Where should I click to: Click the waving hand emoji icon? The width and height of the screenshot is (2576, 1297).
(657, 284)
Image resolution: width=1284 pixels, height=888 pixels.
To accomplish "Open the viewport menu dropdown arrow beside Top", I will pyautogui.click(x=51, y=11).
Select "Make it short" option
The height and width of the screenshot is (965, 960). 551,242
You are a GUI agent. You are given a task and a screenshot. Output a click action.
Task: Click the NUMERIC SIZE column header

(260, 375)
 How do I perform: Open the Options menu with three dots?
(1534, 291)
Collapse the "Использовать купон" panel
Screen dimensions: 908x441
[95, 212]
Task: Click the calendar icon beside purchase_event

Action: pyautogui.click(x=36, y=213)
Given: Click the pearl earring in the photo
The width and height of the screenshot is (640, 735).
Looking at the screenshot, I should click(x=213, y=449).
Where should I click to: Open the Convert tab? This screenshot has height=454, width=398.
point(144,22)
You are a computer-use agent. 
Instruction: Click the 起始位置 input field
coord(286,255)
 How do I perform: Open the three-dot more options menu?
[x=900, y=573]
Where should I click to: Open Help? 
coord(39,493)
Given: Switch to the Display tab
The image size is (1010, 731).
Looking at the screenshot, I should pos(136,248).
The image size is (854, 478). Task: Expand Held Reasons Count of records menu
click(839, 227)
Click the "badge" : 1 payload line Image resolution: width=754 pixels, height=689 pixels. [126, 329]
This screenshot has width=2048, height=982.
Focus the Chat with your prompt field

**What the exercise asks**
Working through the records above, copy each one exactly.

**Result of the task**
Where should I click to: Click the waving hand emoji icon? The width and height of the screenshot is (2576, 1297).
(657, 284)
Image resolution: width=1284 pixels, height=888 pixels.
To accomplish "Open the viewport menu dropdown arrow beside Top", I will pyautogui.click(x=51, y=11).
Select "Make it short" option
The height and width of the screenshot is (965, 960). 551,242
You are a GUI agent. You are given a task and a screenshot. Output a click action.
Task: Click the NUMERIC SIZE column header

(260, 375)
 How do I perform: Open the Options menu with three dots?
(1534, 291)
Collapse the "Использовать купон" panel
Screen dimensions: 908x441
[95, 212]
Task: Click the calendar icon beside purchase_event

Action: pyautogui.click(x=36, y=213)
Given: Click the pearl earring in the photo
The width and height of the screenshot is (640, 735).
Looking at the screenshot, I should click(x=213, y=449).
Where should I click to: Open the Convert tab? This screenshot has height=454, width=398.
point(144,22)
You are a computer-use agent. 
Instruction: Click the 起始位置 input field
coord(286,255)
 How do I perform: Open the three-dot more options menu?
[x=900, y=573]
Where should I click to: Open Help? 
coord(39,493)
Given: Switch to the Display tab
The image size is (1010, 731).
Looking at the screenshot, I should pos(136,248).
The image size is (854, 478). Task: Expand Held Reasons Count of records menu
click(839, 227)
Click the "badge" : 1 payload line Image resolution: width=754 pixels, height=689 pixels. [126, 329]
This screenshot has width=2048, height=982.
Focus the Chat with your prompt field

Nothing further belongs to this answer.